Alternatively, the user identifier can be created during the
session in order to ensure that it is unique within the group.
Owner B's device 2 sends a group identifier to user A's device 12.
Owner B's device 2 might also send the current roster of group
members (for example, a list of user identifiers) to user A's
device 12. All this information is stored in tables on the
respective devices 2 and 12. User A is thereby joined to the group
G. The group-join session may also be put off to a later date.
[0087] Finally, in step A16, the connection is closed. The group
members may now communicate and exchange information by whatever
means is defined by the group policy.
[0088] A different group policy from that suggested in steps A1 and
A15 could also be used, which allows greater independence from the
devices, greater flexibility, and greater security.
[0089] In the first embodiment, the verification identifier is sent
out-of-band (using the communications channel 22) in one direction
and in-band (using the secure connection) in the opposite
direction. "Out-of-band" in this context means using a different
communications channel to the secure connection ("in-band" channel)
over which the secure transaction is to be carried out. Therefore,
in an embodiment of the present invention the verification
identifier is sent over two different channels, one of which is the
secure connection, and verified before allowing the secure
transaction to take place over the secure connection.
[0090] The out-of-band channel need not be secure in a technical
sense, since there need not be any encryption or other security
technology associated with it. It can be secure in a human sense,
with the level of security being trusted by both users. The
security can be quite low; for example a phone call could have an
eavesdropper, but this level of security might be enough for the
users and the group formation policy. It preferably allows the
users to authenticate each other, although not in a technical
sense, for example by recognition of each other's voices, although
this is not essential. Other examples of the out-of-band
communications channel include physical contact of some sort
between the users (exchanging a physical message); direct voice
communication between the users; transfer of a device-readable
storage device between the users; email; and Short Message Service.
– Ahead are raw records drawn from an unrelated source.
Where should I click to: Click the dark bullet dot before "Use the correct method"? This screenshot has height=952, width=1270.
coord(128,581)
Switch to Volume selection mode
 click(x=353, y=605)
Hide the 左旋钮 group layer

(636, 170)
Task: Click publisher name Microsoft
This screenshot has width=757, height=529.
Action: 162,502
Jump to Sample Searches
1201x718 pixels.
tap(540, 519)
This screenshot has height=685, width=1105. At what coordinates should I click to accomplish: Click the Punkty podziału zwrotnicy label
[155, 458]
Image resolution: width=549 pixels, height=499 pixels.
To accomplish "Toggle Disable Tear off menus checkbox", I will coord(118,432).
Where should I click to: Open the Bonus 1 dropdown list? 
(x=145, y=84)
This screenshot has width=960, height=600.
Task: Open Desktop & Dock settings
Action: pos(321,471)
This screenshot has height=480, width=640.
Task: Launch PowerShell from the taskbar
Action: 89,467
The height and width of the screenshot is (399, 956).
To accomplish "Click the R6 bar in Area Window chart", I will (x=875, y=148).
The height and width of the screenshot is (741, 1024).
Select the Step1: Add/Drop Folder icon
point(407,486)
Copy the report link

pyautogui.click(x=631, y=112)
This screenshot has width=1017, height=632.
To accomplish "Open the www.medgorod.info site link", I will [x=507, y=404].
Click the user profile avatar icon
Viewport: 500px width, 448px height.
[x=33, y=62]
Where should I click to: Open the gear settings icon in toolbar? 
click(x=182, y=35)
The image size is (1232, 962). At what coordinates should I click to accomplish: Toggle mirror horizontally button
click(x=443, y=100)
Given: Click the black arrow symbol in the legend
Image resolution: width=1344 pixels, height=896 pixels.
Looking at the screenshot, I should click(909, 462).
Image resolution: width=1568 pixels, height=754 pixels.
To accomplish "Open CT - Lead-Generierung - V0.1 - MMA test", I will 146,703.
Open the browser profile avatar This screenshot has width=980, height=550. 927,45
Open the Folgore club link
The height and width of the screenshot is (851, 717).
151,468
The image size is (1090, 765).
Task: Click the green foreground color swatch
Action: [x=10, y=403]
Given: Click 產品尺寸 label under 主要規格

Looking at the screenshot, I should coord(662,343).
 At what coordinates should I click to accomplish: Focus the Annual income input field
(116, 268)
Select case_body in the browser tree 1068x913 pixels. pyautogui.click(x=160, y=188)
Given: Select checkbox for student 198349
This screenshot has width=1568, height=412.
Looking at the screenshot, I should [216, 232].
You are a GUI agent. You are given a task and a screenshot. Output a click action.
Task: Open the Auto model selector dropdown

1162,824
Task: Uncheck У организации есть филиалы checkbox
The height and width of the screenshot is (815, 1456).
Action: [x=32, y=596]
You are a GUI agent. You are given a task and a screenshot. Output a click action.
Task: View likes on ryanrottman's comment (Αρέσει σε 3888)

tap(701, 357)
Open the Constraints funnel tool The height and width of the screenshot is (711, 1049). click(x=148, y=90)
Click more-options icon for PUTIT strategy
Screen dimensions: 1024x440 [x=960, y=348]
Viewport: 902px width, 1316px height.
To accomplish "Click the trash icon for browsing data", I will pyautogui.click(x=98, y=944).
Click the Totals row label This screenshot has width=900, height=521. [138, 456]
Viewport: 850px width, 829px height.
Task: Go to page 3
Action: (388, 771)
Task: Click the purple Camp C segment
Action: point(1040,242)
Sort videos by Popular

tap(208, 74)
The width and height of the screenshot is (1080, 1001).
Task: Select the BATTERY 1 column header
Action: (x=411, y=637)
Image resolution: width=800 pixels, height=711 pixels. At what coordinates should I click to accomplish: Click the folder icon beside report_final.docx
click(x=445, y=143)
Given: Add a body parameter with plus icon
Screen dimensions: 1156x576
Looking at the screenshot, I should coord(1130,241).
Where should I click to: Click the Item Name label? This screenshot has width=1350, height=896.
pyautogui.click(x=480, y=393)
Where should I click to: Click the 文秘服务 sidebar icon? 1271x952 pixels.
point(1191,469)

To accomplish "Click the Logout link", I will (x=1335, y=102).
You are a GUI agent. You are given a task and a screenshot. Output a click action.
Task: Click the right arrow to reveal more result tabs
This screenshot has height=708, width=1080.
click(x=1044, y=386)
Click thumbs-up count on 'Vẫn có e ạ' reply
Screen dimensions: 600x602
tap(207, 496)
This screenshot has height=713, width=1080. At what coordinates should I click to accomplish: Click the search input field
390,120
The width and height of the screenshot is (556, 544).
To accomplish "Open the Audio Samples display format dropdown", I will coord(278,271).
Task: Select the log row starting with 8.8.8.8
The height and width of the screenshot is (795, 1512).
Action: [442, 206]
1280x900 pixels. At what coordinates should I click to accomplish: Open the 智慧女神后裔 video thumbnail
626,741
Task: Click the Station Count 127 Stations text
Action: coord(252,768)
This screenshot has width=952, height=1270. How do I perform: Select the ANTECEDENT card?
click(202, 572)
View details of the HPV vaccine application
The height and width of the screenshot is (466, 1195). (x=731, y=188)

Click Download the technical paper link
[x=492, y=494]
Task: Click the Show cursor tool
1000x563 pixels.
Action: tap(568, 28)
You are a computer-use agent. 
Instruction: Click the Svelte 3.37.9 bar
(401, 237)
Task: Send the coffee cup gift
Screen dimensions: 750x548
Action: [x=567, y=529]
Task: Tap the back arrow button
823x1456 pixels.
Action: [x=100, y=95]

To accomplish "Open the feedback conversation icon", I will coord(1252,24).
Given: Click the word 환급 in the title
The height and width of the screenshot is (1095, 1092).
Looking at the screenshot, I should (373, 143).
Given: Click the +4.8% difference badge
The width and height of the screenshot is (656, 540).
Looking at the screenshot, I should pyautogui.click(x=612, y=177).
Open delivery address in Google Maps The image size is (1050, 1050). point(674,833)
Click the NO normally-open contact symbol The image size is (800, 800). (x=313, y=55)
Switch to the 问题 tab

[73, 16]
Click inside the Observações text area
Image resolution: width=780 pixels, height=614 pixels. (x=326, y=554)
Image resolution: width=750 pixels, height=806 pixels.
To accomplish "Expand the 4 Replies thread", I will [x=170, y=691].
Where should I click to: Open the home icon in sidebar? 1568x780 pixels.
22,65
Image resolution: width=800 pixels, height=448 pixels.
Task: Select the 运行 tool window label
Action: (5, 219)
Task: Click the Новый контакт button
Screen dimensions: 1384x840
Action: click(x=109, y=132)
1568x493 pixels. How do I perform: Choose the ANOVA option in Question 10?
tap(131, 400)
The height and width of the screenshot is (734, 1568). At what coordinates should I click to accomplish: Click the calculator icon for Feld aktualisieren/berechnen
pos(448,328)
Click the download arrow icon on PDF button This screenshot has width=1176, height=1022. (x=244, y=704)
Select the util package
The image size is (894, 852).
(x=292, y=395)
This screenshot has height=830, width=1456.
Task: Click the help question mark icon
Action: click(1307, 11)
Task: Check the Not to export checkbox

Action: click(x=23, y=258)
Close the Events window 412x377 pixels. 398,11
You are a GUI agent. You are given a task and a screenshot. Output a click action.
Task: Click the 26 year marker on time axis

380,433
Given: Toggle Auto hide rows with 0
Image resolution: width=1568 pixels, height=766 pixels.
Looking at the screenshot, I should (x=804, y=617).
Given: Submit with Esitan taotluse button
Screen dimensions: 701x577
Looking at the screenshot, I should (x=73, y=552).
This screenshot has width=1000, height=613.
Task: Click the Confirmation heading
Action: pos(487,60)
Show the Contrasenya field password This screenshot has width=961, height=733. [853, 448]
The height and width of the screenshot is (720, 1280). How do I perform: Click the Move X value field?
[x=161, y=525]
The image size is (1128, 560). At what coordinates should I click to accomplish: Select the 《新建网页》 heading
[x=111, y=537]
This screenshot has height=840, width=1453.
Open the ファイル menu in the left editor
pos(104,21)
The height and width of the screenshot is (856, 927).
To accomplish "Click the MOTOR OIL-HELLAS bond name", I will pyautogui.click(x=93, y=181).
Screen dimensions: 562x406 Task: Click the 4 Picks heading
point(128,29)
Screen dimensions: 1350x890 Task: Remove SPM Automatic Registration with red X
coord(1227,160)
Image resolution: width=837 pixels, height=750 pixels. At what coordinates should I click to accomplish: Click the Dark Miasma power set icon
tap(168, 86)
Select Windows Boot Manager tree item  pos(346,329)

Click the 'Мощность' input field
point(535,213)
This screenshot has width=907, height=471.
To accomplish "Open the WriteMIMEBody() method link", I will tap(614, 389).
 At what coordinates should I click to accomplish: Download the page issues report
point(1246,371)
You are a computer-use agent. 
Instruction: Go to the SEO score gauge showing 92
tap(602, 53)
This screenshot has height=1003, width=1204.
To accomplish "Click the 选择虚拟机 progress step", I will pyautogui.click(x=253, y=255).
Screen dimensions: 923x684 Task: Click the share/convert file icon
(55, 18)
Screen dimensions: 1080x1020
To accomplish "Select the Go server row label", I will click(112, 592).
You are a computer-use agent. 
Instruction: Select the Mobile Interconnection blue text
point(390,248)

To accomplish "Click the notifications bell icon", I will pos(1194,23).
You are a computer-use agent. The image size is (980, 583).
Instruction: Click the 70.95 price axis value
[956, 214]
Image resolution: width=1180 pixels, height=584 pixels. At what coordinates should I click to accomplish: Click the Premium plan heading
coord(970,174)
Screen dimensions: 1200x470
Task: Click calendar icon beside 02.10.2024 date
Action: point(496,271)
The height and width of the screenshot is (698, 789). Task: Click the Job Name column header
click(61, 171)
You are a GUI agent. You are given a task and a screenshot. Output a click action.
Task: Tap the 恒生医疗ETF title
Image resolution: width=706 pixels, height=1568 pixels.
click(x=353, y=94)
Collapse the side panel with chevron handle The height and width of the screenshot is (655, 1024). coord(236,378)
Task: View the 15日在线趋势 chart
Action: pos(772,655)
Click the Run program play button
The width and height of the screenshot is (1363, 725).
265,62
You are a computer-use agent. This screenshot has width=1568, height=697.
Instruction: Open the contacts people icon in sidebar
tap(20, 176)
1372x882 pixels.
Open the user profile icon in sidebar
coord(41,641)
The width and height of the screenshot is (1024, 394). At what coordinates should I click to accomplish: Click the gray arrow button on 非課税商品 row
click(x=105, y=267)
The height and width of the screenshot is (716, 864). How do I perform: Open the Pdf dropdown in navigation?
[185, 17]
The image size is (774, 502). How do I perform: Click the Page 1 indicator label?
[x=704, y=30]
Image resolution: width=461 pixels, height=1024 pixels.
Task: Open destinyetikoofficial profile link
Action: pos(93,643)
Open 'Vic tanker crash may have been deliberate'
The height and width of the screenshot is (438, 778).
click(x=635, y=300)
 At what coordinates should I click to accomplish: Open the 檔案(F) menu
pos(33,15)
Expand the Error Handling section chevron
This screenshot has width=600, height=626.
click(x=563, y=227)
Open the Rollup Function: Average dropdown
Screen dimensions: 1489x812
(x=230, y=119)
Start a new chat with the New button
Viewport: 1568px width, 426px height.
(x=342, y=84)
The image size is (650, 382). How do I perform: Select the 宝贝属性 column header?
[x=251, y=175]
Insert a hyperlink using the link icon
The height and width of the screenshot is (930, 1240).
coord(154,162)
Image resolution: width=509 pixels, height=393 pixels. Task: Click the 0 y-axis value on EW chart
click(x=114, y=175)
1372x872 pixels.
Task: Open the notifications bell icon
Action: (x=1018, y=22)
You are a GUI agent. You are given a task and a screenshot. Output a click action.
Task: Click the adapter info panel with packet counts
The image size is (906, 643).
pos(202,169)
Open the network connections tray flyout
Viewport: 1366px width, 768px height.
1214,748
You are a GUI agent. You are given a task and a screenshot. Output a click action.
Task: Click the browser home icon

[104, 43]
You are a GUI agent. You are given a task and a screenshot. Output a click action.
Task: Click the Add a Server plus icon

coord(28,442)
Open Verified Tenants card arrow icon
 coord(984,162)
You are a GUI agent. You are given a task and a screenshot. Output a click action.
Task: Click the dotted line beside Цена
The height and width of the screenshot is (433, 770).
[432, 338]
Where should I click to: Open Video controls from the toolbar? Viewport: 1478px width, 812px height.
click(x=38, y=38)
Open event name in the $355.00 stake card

The users could also use a secure connection between their devices
as the out-of-band channel if they had already set up such a
channel in a previous secure transaction.
[0091] In the first embodiment, the device identifier is sent
out-of-band in the same direction as the out-of-band verification
identifier. In general, for other embodiments, whichever device
will initiate the secure connection should learn the device
identifier of the other device. It should be understood that
communication of the device identifier need not be by way of the
same channel as communication of the reference identifier, nor need
it take place concurrently with communication of the reference
identifier. An out-of-band channel of lesser or greater security,
but of similar type, may be used to communicate the device
identifier.
[0092] The second embodiment will now be described with reference
to FIGS. 5 to 7. The second embodiment is similar to the first
embodiment, differing principally in that it is the group owner B
who initiates the group registration or join procedure by inviting
the new user A to join his group G. FIG. 5 is a message exchange
diagram showing the sequence of messages that pass between new user
A, owner B, and their respective devices 12 and 2. FIG. 6 is a
flowchart providing an alternative view of the procedures shown in
FIG. 5, showing the flow of processing specifically for the new
user's device 12 and the owner's device 2. FIG. 7 is a schematic
diagram illustrating the various parties and devices and how they
interact. Like reference numerals refer to like parts or method
steps.
[0093] Because the first and second embodiments are very similar,
it is unnecessary to describe the procedure for the second
embodiment in detail, sufficing to provide a brief summary of the
steps shown in FIGS. 5 to 7. The correspondence between the first
and second embodiments will be readily apparent to the skilled
person, with similar reference numerals (for example A1/B1 and
30A/30B) indicating method steps or parts that correspond closely.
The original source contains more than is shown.